When I became a TCRP Presenter, I was able to see the broad picture and the global connections - I saw the whole world suffering with the same problem. Then I became determined to create as much energy as I could at local community level to fight climate change and using the power of knowledge.
Since attending the Asia Pacific Summit in Jakarta, it’s been my great privilege to train my team at PDI to understand climate change and what it means for the nine provinces in which I work. I help to communicate this important information by organizing community events like cricket tournaments and street theatre.
Our work has meant that we won a grant from Oxfam to publish books about climate change into six local languages in Pakistan. This has NEVER been done before. For the first time ever villagers can read about the issue in a language they understand. This information and the 2010 floods have changed some of the perceptions in the community. Now people believe that seasons and climate are changing, and we can all do something together to stop the worst of it.
There have been times when I have been truly disappointed and have lost hope when I see the impacts of the climate crises around me. But then the TCRP community I am connected to out there – inspires me to go on.
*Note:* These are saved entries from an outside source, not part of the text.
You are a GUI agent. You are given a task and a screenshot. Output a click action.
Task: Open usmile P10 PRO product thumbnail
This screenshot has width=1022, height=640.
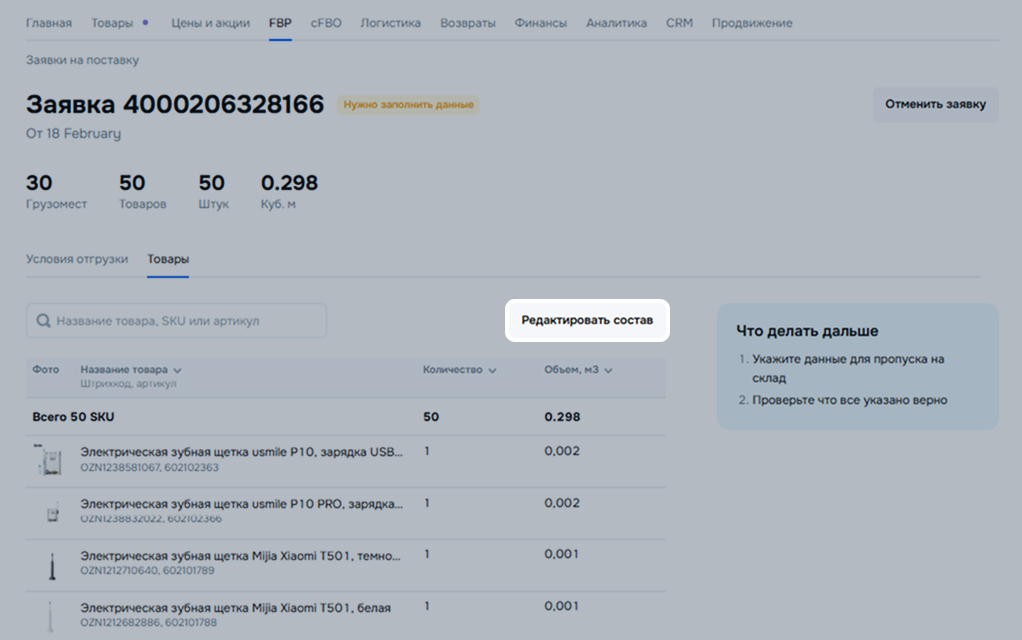49,512
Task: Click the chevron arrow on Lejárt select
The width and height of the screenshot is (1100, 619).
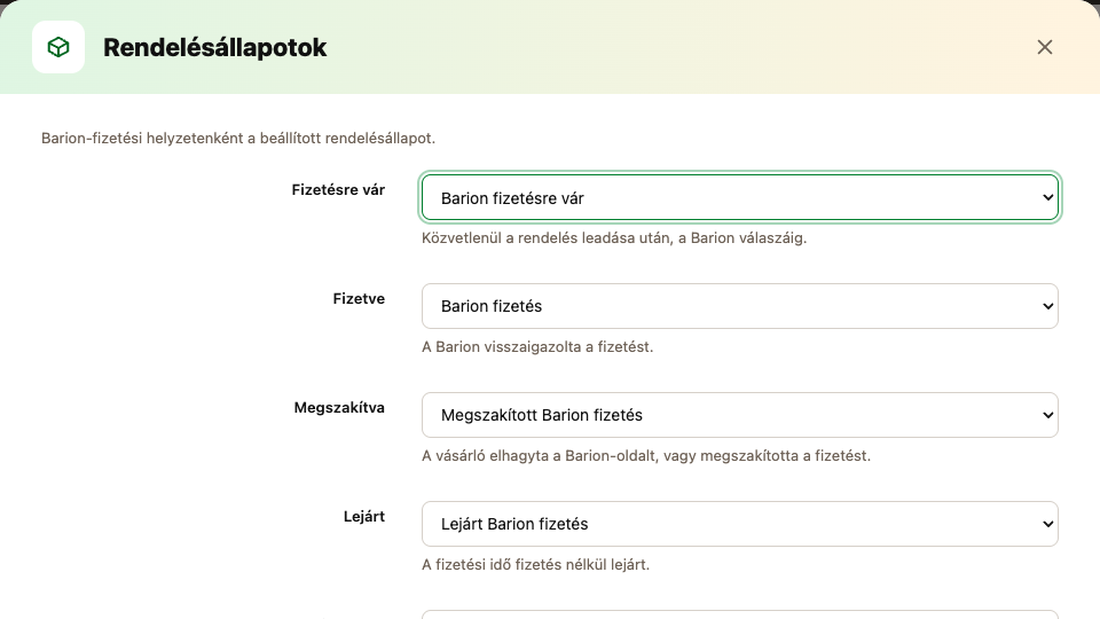Action: click(1047, 524)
The fact that there are more than 3000 TCP Presenters globally – all sharing the same goal - to educate their communities about climate change - gives me energy and willingness to do more. I am truly honored to be a part of this network.
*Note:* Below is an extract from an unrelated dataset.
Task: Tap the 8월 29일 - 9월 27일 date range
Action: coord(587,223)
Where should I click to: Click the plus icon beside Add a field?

It was directly as a result of my work with TCRP that my team at PDI came to realize the importance of renewable energy. We realized that the piercing sun in Balochistan can be a great asset for us! So I met with the International Center for Appropriate & Sustainable Technology (iCAST) in the US. We came to a plan about setting up solar panels in a number of villages as part of my community work.
The panels will provide light, for the first time at night so local women can get a basic education and continue their traditional embroidery and make a living. By setting solar panels on the rooves of these community centers, these women will grow their profit, and a percentage of this profit will go towards setting another panel in the next village and then another in the next village and so on!